FBI Director Kash Patel confirmed on Friday that the bureau no longer shares information with or receives intelligence products from the SPLC, denouncing the group’s “hate map” as a political tool that has endangered mainstream conservatives and Christians.

“The Southern Poverty Law Center long ago abandoned civil rights work and turned into a partisan smear machine,” Patel said in a statement on X. “Their so-called hate map has been used to defame mainstream Americans and even inspired violence.”
The Southern Poverty Law Center long ago abandoned civil rights work and turned into a partisan smear machine. Their so-called “hate map” has been used to defame mainstream Americans and even inspired violence.
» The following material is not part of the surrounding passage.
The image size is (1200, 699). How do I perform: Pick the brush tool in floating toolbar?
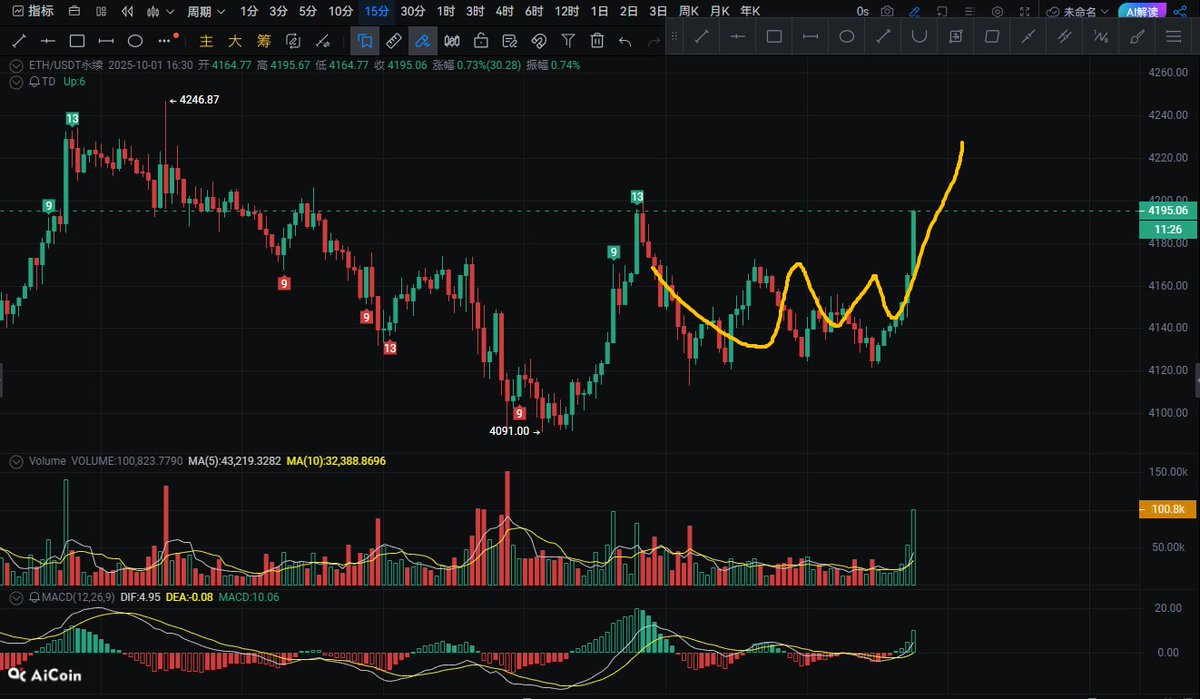(1136, 36)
That disgraceful record makes them unfit for any FBI partnership.
In… pic.twitter.com/ZZ9yIkmzWj
— FBI Director Kash Patel (@FBIDirectorKash) October 3, 2025
Grassroots social media outrage sparked scrutiny
The FBI’s decision follows mounting pressure from social media figures in the days since the assassination of Turning Point USA founder Charlie Kirk on Sept. 10, before Musk helped uplift those complaints to higher figures in government.
Pericles Abassi, a Chicago lawyer and online commentator with over 76,000 followers, was one of the first users on X to draw attention to the SPLC’s and ADL’s classifications of Kirk’s organization.
“My main function was kind of getting it started—tipping the first domino,” Abassi, who maintains a comical yet intimate relationship with his online community of followers, told the Washington Examiner in an interview.
“After Charlie Kirk was assassinated, people were kind of going after different people for celebrating his murder. I looked to see what the ADL said about Turning Point, and saw they had them in their glossary of extremism,” Abassi said, pointing to an X post he published on Sept. 27. “I took the screenshot and tweeted, ‘Even after Charlie Kirk was assassinated, the ADL still lists Turning Point USA as a hate group. They have blood on their hands.’”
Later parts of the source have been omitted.